#### [Extracto del documento]
Investigación

Las grandes fortunas durante la Segunda República

Miguel Artola Blanco

Durante la mayor parte de la historia contemporánea, la creación de un impuesto sobre la renta fue vista como un objetivo central para obtener una mayor justicia social y modernizar la Hacienda pública. Tras barajarse diversos proyectos que nunca llegaron a ser aprobados, finalmente en 1932 la Segunda República estableció un impuesto de este tipo que se aplicó a aquellos que gozaban de más de 100.000 pesetas de ingresos, es decir, 70 veces la renta per cápita en aquel momento.

Como fuente histórica, la Contribución general sobre la Renta tiene el indudable valor de haber reunido miles de declaraciones de contribuyentes, de forma que el historiador puede conocer la composición de sus patrimonios, quiénes eran los mayores terratenientes del país o cuánto cobraban los consejeros de las grandes empresas. La lista de mayores contribuyentes que he elaborado tras consultar los expedientes de Madrid reúne nombres muy conocidos en la época, pero también a personas que hacían gala de una extraordinaria discreción. Entre los primeros se encontraba Juan March (el hombre más rico del país), los tres hermanos Urquijo (banqueros), el conde de Romanones o el vizconde de Eza (ministros durante la Restauración) y las familias más prestigiosas de la vieja aristocracia, como el duque de Medinaceli, el conde de Torre Arias o el duque de Peñaranda. A cambio, el lector posiblemente desconozca a Margarita Roxas, viuda de uno de los mayores comerciantes de Filipinas, o a José Sáinz Hernando, que dirigía un banco familiar especializado en el envío de remesas y en las operaciones bursátiles.

20 mayores contribuyentes

La economía de los grandes contribuyentes dependía fundamentalmente de las rentas que provenían de su patrimonio en propiedades urbanas, tierras y capital. Las viviendas eran la forma en que tradicionalmente habían dispuesto su fortuna las familias acaudaladas, pues ofrecían una rentabilidad óptima del cuatro o cinco por ciento, su gestión era bastante sencilla y además constituían una fuerte salvaguarda frente a la inflación. Así, algunos grandes rentistas como el conde de Romanones o Victoriana Villachica poseían veinte o treinta inmuebles en la capital, creando un vivo contraste entre este pequeño grupo de caseros que controlaban el mercado inmobiliario de la ciudad y la inmensa mayoría de familias trabajadoras y de clase media que vivían en casas de alquiler.

#### [Listado]
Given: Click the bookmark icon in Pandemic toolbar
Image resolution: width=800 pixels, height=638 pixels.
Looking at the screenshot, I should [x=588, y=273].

...

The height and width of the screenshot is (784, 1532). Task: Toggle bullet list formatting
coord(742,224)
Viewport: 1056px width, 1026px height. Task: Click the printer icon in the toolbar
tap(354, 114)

--

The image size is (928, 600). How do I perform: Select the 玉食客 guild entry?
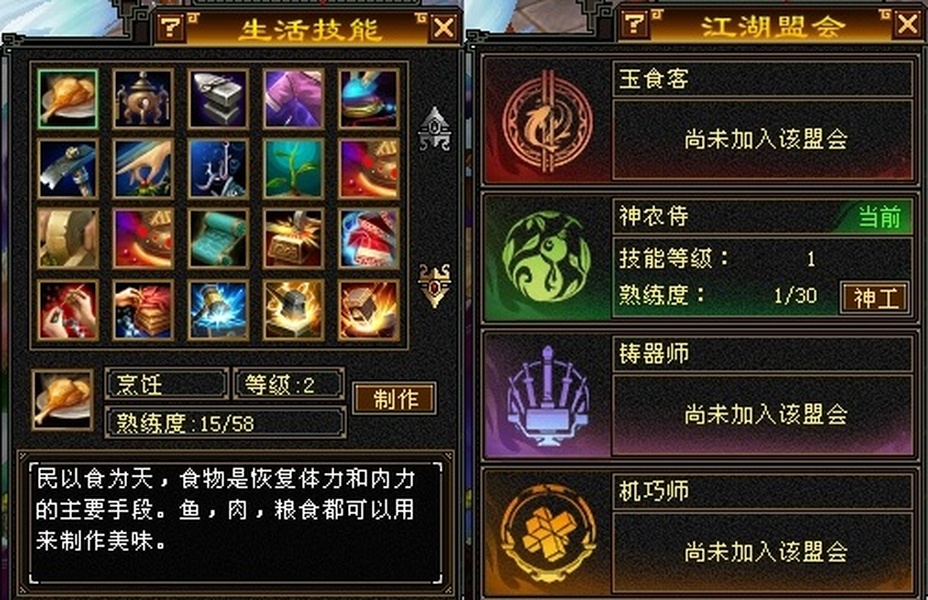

#### [Qué hacer]
Copia del texto sobre las grandes fortunas durante la Segunda República el fragmento que empieza en las palabras "La economía de" y termina después de "casas de alquiler.".

#### [Solución desarrollada]
La economía de los grandes contribuyentes dependía fundamentalmente de las rentas que provenían de su patrimonio en propiedades urbanas, tierras y capital. Las viviendas eran la forma en que tradicionalmente habían dispuesto su fortuna las familias acaudaladas, pues ofrecían una rentabilidad óptima del cuatro o cinco por ciento, su gestión era bastante sencilla y además constituían una fuerte salvaguarda frente a la inflación. Así, algunos grandes rentistas como el conde de Romanones o Victoriana Villachica poseían veinte o treinta inmuebles en la capital, creando un vivo contraste entre este pequeño grupo de caseros que controlaban el mercado inmobiliario de la ciudad y la inmensa mayoría de familias trabajadoras y de clase media que vivían en casas de alquiler.